* Exercise passage *
Speaking to Variety before the show dropped, Fellner warned: “There’s a scene in Episode 6 that’s going to blow your mind.” He’s not wrong.

Joel Kinnaman as Tom Waaler in “Jo Nesbø’s Detective Hole”

Courtesy of Netflix

The Vacuum Sealed Corpse (Episode 7)

Marius’ corpse is shown in flashes throughout the series, but we don’t realize it’s the unlucky student (played by Sjur Vatne Brean) until Episode 7. Arriving at a particular set of Oslo dorms in the belief the Bike Courier Killer is going to strike there for the fourth time, the police set about waiting for him — or her — to appear. It’s not until Hole spots a pentagram engraved above the doorframe of one of the rooms he realizes he’s at the scene of the first murder, not the fourth. In what we now know is a flashback, Marius was killed earlier in the summer after being made to write a letter to his family saying he was taking an unexpected trip to a remote location without a phone signal. Searching the room for clues, Hole spots a decaying hand arranged on the shelf with the thumb removed and the index finger pointing upwards — to the fifth floor. There he discovers Marius’ corpse vacuum sealed in plastic with a CD shoved into his mouth.

The Water Bed (Episode 8) and The Shower (Episode 9)

* What is required *
Continue the article above on standout scenes from "Jo Nesbø's Detective Hole" from the point where it ends.

* Entries provided *
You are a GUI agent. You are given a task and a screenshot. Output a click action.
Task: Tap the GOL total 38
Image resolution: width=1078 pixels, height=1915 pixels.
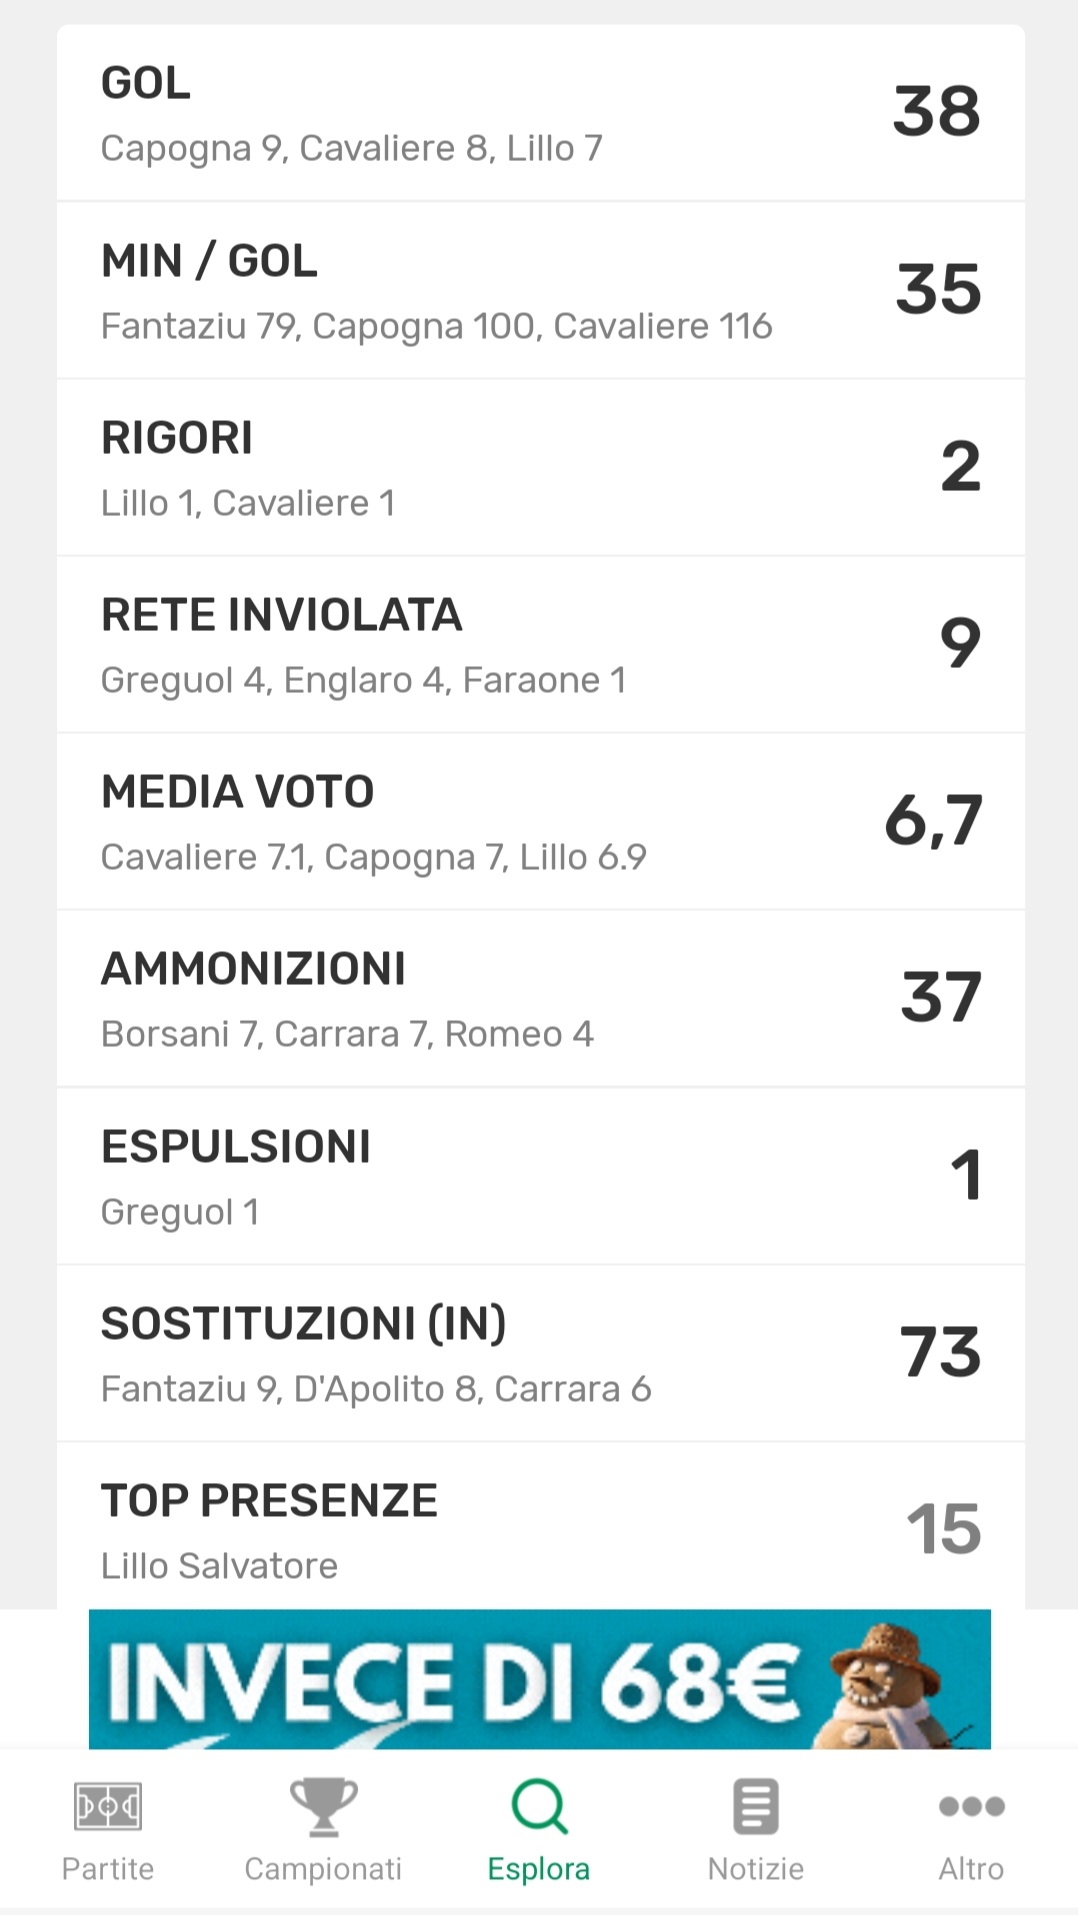pos(936,111)
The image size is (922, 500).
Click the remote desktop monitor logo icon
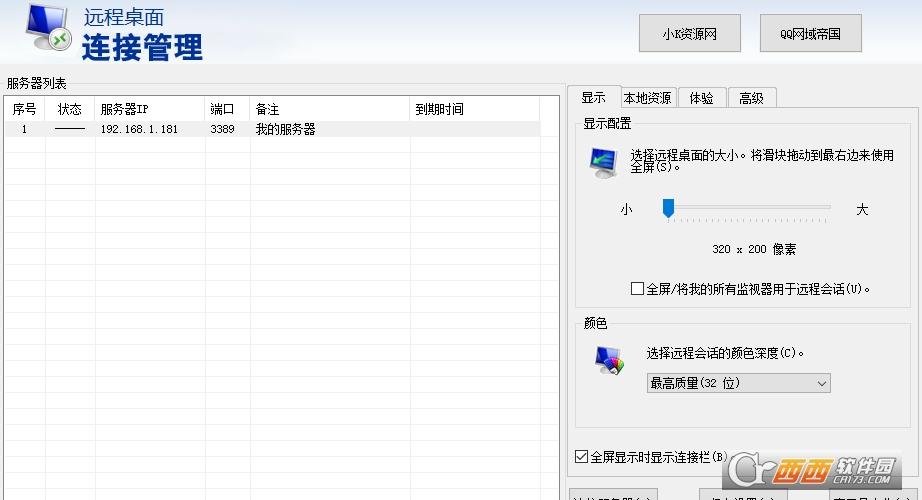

* Output below *
Actress Lisbeth Barli (Dagny Norvoll Sandvik) is – police believe – the second victim and the only one whose body hasn’t yet been discovered, although detectives are pretty sure she’s dead after receiving her dismembered finger in the mail. Forensics find feces under the fingernail, suggesting it had been used in anal play before it was mailed. As with Marius, we get glimpses of Lisbeth’s body floating in water throughout the series, suggesting she may have been dumped in a lake, river or even a swimming pool. It’s not until the penultimate episode, when Lisbeth’s equally unlucky sister Toya (also played by Norvoll Sandvik) peeks under the sheets of the waterbed she’s been having sex on, that she finds her sibling. Her grim discovery ensures Toya will meet the same fate, and in the last episode, as the murderer escapes through the window, Hole discovers the killer’s final victim in the bathroom, tied by her neck to the shower.

The Elevator (Episode 9)

Of all the gruesome deaths in the series, Waaler’s is the most prolonged — and possibly the most deserved. The corrupt detective is on the verge of being exposed by Hole and is prepared to kill not only his colleague but everyone who stands in his way, including young Oleg (Maxime Baune Bochud), whom he’s taken hostage. Hole, Oleg and Martin Aminov (Simon J Berger), a petty gun smuggler mistakenly accused of being the serial killer, wind up in a stationary elevator stuck between two floors with an armed Waaler reaching in to grab Oleg’s hair. Hole, who’s had a fear of elevators ever since he saw his sister get her hair caught in one as a child, freezes before realizing what he needs to do: hit the “up” button while grabbing on to Waaler’s arm — which is then slowly severed as the elevator grinds back into service. Bleeding heavily, Waaler stumbles into a corridor and slowly takes his last breath as Hole, who jumped out at the floor above and ran back downstairs, watches, gun in hand. Finally, Ellen is avenged.

The Clothes Airer (Episode 9)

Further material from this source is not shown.